#### 数据条目:
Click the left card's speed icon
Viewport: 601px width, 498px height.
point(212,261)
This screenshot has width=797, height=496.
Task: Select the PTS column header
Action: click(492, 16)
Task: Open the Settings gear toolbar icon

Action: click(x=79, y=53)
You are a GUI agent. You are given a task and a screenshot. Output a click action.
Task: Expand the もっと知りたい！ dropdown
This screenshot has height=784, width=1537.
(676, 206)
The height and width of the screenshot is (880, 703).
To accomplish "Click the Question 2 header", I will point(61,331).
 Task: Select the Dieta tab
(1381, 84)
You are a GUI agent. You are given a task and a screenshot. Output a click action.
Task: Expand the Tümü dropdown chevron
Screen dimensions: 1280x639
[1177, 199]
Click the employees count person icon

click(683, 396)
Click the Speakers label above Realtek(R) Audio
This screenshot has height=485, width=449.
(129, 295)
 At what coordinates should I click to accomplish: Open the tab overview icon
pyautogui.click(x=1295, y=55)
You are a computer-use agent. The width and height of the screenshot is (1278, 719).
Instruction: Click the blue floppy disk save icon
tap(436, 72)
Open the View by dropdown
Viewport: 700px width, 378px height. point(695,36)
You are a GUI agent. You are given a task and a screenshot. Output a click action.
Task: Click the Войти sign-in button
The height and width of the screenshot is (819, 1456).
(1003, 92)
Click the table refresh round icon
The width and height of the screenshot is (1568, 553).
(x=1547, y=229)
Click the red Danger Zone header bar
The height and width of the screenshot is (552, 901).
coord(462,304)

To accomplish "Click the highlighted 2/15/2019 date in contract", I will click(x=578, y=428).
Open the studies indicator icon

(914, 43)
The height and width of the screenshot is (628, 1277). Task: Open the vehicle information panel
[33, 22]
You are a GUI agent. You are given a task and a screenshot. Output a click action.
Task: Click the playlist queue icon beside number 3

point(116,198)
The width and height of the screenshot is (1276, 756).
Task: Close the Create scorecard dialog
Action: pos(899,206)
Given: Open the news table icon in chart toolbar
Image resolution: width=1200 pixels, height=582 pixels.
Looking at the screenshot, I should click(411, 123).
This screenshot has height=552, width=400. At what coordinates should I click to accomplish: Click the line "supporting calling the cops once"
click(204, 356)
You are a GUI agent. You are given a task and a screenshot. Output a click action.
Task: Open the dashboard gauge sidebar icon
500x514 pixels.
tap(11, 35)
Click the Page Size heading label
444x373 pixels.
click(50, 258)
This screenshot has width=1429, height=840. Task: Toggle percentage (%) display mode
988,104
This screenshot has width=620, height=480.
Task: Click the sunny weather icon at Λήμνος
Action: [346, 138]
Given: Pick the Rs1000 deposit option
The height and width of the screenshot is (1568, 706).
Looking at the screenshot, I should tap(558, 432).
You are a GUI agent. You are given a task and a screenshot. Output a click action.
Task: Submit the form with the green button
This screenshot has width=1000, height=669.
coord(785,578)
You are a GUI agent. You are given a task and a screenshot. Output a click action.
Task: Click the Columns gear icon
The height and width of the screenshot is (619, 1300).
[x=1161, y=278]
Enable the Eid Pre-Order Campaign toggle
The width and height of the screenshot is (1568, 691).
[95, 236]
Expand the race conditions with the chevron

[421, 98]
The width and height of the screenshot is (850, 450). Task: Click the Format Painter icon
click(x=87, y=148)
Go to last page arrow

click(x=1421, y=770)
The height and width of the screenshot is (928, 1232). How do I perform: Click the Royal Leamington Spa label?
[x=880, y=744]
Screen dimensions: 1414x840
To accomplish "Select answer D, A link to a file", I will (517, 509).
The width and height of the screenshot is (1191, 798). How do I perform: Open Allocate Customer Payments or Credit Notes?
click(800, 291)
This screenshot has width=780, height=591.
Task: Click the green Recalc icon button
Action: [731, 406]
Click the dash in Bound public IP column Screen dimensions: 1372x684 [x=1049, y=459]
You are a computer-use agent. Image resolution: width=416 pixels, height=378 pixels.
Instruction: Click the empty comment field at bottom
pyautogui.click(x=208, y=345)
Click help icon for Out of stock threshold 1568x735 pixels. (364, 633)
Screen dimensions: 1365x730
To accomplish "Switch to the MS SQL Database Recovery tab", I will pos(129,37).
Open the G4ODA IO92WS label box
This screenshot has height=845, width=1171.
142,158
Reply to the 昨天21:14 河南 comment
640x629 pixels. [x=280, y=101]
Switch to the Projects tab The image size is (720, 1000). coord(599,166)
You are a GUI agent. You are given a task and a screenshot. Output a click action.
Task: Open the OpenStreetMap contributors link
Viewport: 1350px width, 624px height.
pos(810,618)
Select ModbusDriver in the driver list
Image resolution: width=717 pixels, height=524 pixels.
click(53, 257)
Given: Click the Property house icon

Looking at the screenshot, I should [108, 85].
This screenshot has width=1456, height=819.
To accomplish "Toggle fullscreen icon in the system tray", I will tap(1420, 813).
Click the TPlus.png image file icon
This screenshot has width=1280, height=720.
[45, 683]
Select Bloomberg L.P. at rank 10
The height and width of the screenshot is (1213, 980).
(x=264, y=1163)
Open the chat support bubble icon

#### 任务目标:
请将以上全部条目按行整理为 Markdown 表格，设"序号"与"内容"两列，空行不计入。

#### 解答示例:
| 序号 | 内容 |
|---|---|
| 1 | Click the left card's speed icon |
| 2 | Viewport: 601px width, 498px height. |
| 3 | point(212,261) |
| 4 | This screenshot has width=797, height=496. |
| 5 | Task: Select the PTS column header |
| 6 | Action: click(492, 16) |
| 7 | Task: Open the Settings gear toolbar icon |
| 8 | Action: click(x=79, y=53) |
| 9 | You are a GUI agent. You are given a task and a screenshot. Output a click action. |
| 10 | Task: Expand the もっと知りたい！ dropdown |
| 11 | This screenshot has height=784, width=1537. |
| 12 | (676, 206) |
| 13 | The height and width of the screenshot is (880, 703). |
| 14 | To accomplish "Click the Question 2 header", I will point(61,331). |
| 15 |  Task: Select the Dieta tab |
| 16 | (1381, 84) |
| 17 | You are a GUI agent. You are given a task and a screenshot. Output a click action. |
| 18 | Task: Expand the Tümü dropdown chevron |
| 19 | Screen dimensions: 1280x639 |
| 20 | [1177, 199] |
| 21 | Click the employees count person icon |
| 22 | click(683, 396) |
| 23 | Click the Speakers label above Realtek(R) Audio |
| 24 | This screenshot has height=485, width=449. |
| 25 | (129, 295) |
| 26 |  At what coordinates should I click to accomplish: Open the tab overview icon |
| 27 | pyautogui.click(x=1295, y=55) |
| 28 | You are a computer-use agent. The width and height of the screenshot is (1278, 719). |
| 29 | Instruction: Click the blue floppy disk save icon |
| 30 | tap(436, 72) |
| 31 | Open the View by dropdown |
| 32 | Viewport: 700px width, 378px height. point(695,36) |
| 33 | You are a GUI agent. You are given a task and a screenshot. Output a click action. |
| 34 | Task: Click the Войти sign-in button |
| 35 | The height and width of the screenshot is (819, 1456). |
| 36 | (1003, 92) |
| 37 | Click the table refresh round icon |
| 38 | The width and height of the screenshot is (1568, 553). |
| 39 | (x=1547, y=229) |
| 40 | Click the red Danger Zone header bar |
| 41 | The height and width of the screenshot is (552, 901). |
| 42 | coord(462,304) |
| 43 | To accomplish "Click the highlighted 2/15/2019 date in contract", I will click(x=578, y=428). |
| 44 | Open the studies indicator icon |
| 45 | (914, 43) |
| 46 | The height and width of the screenshot is (628, 1277). Task: Open the vehicle information panel |
| 47 | [33, 22] |
| 48 | You are a GUI agent. You are given a task and a screenshot. Output a click action. |
| 49 | Task: Click the playlist queue icon beside number 3 |
| 50 | point(116,198) |
| 51 | The width and height of the screenshot is (1276, 756). |
| 52 | Task: Close the Create scorecard dialog |
| 53 | Action: pos(899,206) |
| 54 | Given: Open the news table icon in chart toolbar |
| 55 | Image resolution: width=1200 pixels, height=582 pixels. |
| 56 | Looking at the screenshot, I should click(411, 123). |
| 57 | This screenshot has height=552, width=400. At what coordinates should I click to accomplish: Click the line "supporting calling the cops once" |
| 58 | click(204, 356) |
| 59 | You are a GUI agent. You are given a task and a screenshot. Output a click action. |
| 60 | Task: Open the dashboard gauge sidebar icon |
| 61 | 500x514 pixels. |
| 62 | tap(11, 35) |
| 63 | Click the Page Size heading label |
| 64 | 444x373 pixels. |
| 65 | click(50, 258) |
| 66 | This screenshot has width=1429, height=840. Task: Toggle percentage (%) display mode |
| 67 | 988,104 |
| 68 | This screenshot has width=620, height=480. |
| 69 | Task: Click the sunny weather icon at Λήμνος |
| 70 | Action: [346, 138] |
| 71 | Given: Pick the Rs1000 deposit option |
| 72 | The height and width of the screenshot is (1568, 706). |
| 73 | Looking at the screenshot, I should tap(558, 432). |
| 74 | You are a GUI agent. You are given a task and a screenshot. Output a click action. |
| 75 | Task: Submit the form with the green button |
| 76 | This screenshot has width=1000, height=669. |
| 77 | coord(785,578) |
| 78 | You are a GUI agent. You are given a task and a screenshot. Output a click action. |
| 79 | Task: Click the Columns gear icon |
| 80 | The height and width of the screenshot is (619, 1300). |
| 81 | [x=1161, y=278] |
| 82 | Enable the Eid Pre-Order Campaign toggle |
| 83 | The width and height of the screenshot is (1568, 691). |
| 84 | [95, 236] |
| 85 | Expand the race conditions with the chevron |
| 86 | [421, 98] |
| 87 | The width and height of the screenshot is (850, 450). Task: Click the Format Painter icon |
| 88 | click(x=87, y=148) |
| 89 | Go to last page arrow |
| 90 | click(x=1421, y=770) |
| 91 | The height and width of the screenshot is (928, 1232). How do I perform: Click the Royal Leamington Spa label? |
| 92 | [x=880, y=744] |
| 93 | Screen dimensions: 1414x840 |
| 94 | To accomplish "Select answer D, A link to a file", I will (517, 509). |
| 95 | The width and height of the screenshot is (1191, 798). How do I perform: Open Allocate Customer Payments or Credit Notes? |
| 96 | click(800, 291) |
| 97 | This screenshot has width=780, height=591. |
| 98 | Task: Click the green Recalc icon button |
| 99 | Action: [731, 406] |
| 100 | Click the dash in Bound public IP column Screen dimensions: 1372x684 [x=1049, y=459] |
| 101 | You are a computer-use agent. Image resolution: width=416 pixels, height=378 pixels. |
| 102 | Instruction: Click the empty comment field at bottom |
| 103 | pyautogui.click(x=208, y=345) |
| 104 | Click help icon for Out of stock threshold 1568x735 pixels. (364, 633) |
| 105 | Screen dimensions: 1365x730 |
| 106 | To accomplish "Switch to the MS SQL Database Recovery tab", I will pos(129,37). |
| 107 | Open the G4ODA IO92WS label box |
| 108 | This screenshot has height=845, width=1171. |
| 109 | 142,158 |
| 110 | Reply to the 昨天21:14 河南 comment |
| 111 | 640x629 pixels. [x=280, y=101] |
| 112 | Switch to the Projects tab The image size is (720, 1000). coord(599,166) |
| 113 | You are a GUI agent. You are given a task and a screenshot. Output a click action. |
| 114 | Task: Open the OpenStreetMap contributors link |
| 115 | Viewport: 1350px width, 624px height. |
| 116 | pos(810,618) |
| 117 | Select ModbusDriver in the driver list |
| 118 | Image resolution: width=717 pixels, height=524 pixels. |
| 119 | click(53, 257) |
| 120 | Given: Click the Property house icon |
| 121 | Looking at the screenshot, I should [108, 85]. |
| 122 | This screenshot has width=1456, height=819. |
| 123 | To accomplish "Toggle fullscreen icon in the system tray", I will tap(1420, 813). |
| 124 | Click the TPlus.png image file icon |
| 125 | This screenshot has width=1280, height=720. |
| 126 | [45, 683] |
| 127 | Select Bloomberg L.P. at rank 10 |
| 128 | The height and width of the screenshot is (1213, 980). |
| 129 | (x=264, y=1163) |
| 130 | Open the chat support bubble icon |